Some of the most popular ways of donating are:
- Responding to a particular appeal, over the phone, online or by text
- Giving regularly through your salary
- Leaving a legacy in your Will
- Making a gift in memory of a loved one
- Setting up a direct debit for regular payments
- Putting money into collection boxes or donation tins
- Child sponsorship
- Giving clothes or household goods to a charity shop or charity bag collector
- Supporting a charity-affiliated lottery or prize draw
- Through an app such as Just Giving or Go Fund Me
- As a present to someone who is celebrating Christmas, a birthday or getting married
- Through a retailer affiliate scheme, such as Amazon Smile.
Donating to charities through volunteering
Many people give their time to charities, including by operating phone helplines, working in charity shops or giving talks.
According to a survey of around 7,500 respondents, in 2019/20 around 32.4% of adults in England participated in some sort of volunteering work.
Over the period from 2005 until 2016 around a quarter of people responding to the survey had volunteered in the previous year, which then peaked at 32.9% in 2016/7 before falling back the next year to 29.2%.
What is Gift Aid?
If you are in the UK and are a tax payer, you can complete a simple declaration for so that a charity can claim the tax back on any donation, at no extra cost to the person making the donation. This means that for every pound donated by an individual an additional 25p can be received by the registered charity receiving it.
According to the latest Government data, last year Gift Aid was worth £1.38bn to charities . Figures from HMRC showed that income from Gift Aid dropped by just 1% in the year to April 2021, despite the pandemic as charities made £1.4 billion from Gift Aid in 2019-20 and £1.35bn in 2018-19.
Post Covid donations
Since the first Covid-19 lockdown in the UK, the number of people who have recently donated to UK charities has fallen by almost three million compared with before the pandemic, a new report has found.
Research from the tech company Lightful, in partnership with the pollsters YouGov, found that about 22.5 million people donated to charity in the three months to October 2021. This is compared with 25.4 million who donated during the same period in 2019. The figures were based on responses from more than 300,000 people.
Vinay Nair, the chief executive of Lightful, commenting on the research in the Third Sector magazine, said digital and hybrid fundraising approaches would help enable charities to be successful in the future.
“While charities proved their resilience during the acute phase of the pandemic, they are now having to fight even harder for attention to generate funds that will guarantee their survival and ability to deliver their vital work to those most in need”, Nair said.
As well as direct charitable donations from companies and businesses of all sizes, many companies donate both in kind, time and money through their Corporate Social Responsibility (CSR) strategies to impact social change.
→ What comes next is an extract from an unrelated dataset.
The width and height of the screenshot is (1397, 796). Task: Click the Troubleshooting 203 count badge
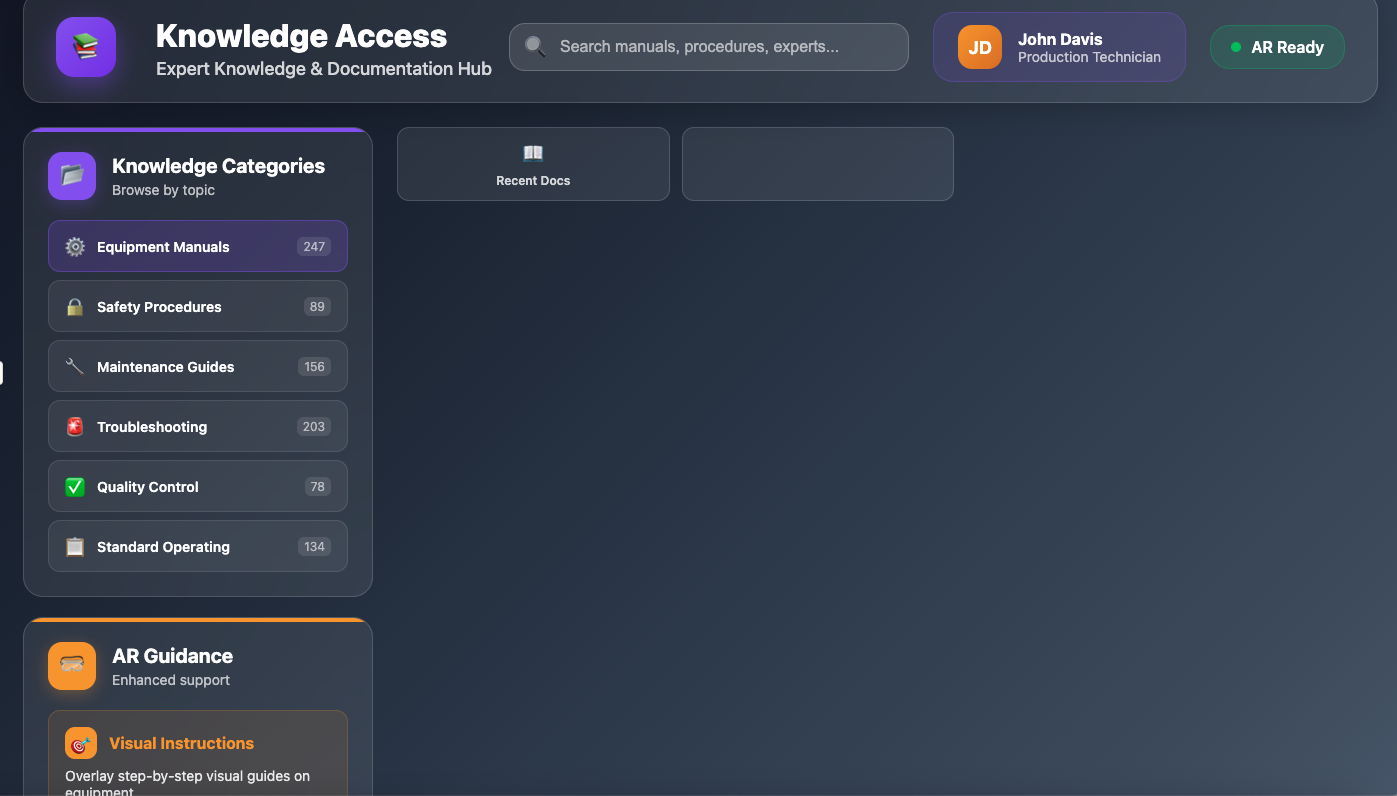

The Digital Marketing Institute has named many common examples of CSR including, participating in fair trade, charitable global giving, community and virtual volunteering of their employees, socially conscious investments and reducing carbon footprints.
India was the first country in the world to enshrine corporate giving into law. Following a change in company law in April 2014. This stated that businesses with annual revenues of more than 10bn rupees (£105m) must give away 2% of their net profit to charity. Areas they can invest this money in include education, poverty, gender equality and hunger.
How does the UK do?
According to the world population review, the UK is ranked 7th in the world on the World Giving Index (WGI), ranking behind the USA, Myanmar, New Zealand, Australia, Ireland and Canada.
The report looks at three aspects of giving behaviour:
- Helped a stranger
- Donated money to a charity
- Volunteered time to an organisation
The United Kingdom has an overall charitable score of 54%, with the second-highest donation rate of 71%, a helping strangers rate of 60%, and a volunteer rate of 30%. The report surveyed over 1.3 million people in 125 countries to collect this data.